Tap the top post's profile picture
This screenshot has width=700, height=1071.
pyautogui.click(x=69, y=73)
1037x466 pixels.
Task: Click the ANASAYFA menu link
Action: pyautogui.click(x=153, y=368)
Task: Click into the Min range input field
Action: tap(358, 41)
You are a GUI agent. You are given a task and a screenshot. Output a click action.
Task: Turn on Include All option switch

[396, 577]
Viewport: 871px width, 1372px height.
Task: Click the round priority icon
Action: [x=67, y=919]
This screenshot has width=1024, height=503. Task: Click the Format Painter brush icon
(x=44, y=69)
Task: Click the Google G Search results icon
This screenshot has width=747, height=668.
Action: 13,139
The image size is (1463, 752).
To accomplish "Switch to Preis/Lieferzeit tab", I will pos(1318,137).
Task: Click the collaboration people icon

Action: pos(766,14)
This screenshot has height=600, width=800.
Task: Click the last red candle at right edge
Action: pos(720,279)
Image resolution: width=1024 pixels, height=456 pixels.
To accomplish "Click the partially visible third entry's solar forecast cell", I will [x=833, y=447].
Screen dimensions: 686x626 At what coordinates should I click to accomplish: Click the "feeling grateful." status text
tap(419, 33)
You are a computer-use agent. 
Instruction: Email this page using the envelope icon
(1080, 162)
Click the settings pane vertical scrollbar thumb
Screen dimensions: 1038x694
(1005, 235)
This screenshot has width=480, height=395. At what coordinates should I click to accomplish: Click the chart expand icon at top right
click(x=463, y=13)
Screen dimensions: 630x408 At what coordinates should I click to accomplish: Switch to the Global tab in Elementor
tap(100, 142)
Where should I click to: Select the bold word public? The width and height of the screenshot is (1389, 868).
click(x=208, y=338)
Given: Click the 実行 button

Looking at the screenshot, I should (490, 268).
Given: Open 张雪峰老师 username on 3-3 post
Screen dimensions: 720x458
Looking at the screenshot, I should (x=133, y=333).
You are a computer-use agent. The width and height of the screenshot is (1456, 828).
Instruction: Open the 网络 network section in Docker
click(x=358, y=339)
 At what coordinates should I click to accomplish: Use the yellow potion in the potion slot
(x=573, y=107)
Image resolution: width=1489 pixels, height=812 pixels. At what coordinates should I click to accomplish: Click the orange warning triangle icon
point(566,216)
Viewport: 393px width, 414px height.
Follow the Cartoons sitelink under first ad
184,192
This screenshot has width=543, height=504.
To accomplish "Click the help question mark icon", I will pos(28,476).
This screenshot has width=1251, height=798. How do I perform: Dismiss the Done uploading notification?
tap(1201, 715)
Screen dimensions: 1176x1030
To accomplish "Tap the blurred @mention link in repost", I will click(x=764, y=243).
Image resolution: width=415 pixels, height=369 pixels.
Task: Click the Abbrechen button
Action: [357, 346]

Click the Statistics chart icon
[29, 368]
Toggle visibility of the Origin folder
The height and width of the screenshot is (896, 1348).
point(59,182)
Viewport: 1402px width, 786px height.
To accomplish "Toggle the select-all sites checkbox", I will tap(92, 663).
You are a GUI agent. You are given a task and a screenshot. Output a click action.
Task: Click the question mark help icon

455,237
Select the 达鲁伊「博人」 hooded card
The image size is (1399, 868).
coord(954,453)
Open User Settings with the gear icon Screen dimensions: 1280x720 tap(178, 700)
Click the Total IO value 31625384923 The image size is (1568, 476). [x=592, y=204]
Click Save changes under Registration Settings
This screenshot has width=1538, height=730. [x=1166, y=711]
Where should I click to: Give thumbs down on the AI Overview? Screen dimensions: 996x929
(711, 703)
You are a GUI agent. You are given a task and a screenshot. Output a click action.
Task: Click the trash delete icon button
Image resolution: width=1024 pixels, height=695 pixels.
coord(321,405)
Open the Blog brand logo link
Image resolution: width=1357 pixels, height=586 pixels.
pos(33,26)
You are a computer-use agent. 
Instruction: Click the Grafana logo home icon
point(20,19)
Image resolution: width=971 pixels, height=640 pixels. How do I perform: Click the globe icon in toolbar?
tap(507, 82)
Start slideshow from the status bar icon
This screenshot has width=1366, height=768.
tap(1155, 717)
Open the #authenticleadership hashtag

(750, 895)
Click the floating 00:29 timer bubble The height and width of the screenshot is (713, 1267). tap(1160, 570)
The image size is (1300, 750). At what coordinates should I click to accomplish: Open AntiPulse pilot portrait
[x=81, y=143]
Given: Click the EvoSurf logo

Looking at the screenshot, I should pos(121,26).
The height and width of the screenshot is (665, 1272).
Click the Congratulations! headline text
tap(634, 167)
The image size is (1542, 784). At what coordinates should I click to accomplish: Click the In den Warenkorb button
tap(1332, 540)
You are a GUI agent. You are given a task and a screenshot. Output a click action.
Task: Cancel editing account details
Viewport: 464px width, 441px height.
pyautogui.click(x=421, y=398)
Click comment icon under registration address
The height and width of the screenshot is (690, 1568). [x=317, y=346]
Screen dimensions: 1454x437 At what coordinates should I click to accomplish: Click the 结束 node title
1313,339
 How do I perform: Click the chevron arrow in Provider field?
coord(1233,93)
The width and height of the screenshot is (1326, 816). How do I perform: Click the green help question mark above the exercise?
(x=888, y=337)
- - -
◆ **TASK TO COMPLETE**
Print exactly the lines from the one with "How do I perform: Click the chevron" through the end of the data, inclusive.

◆ **REPLY**
 How do I perform: Click the chevron arrow in Provider field?
coord(1233,93)
The width and height of the screenshot is (1326, 816). How do I perform: Click the green help question mark above the exercise?
(x=888, y=337)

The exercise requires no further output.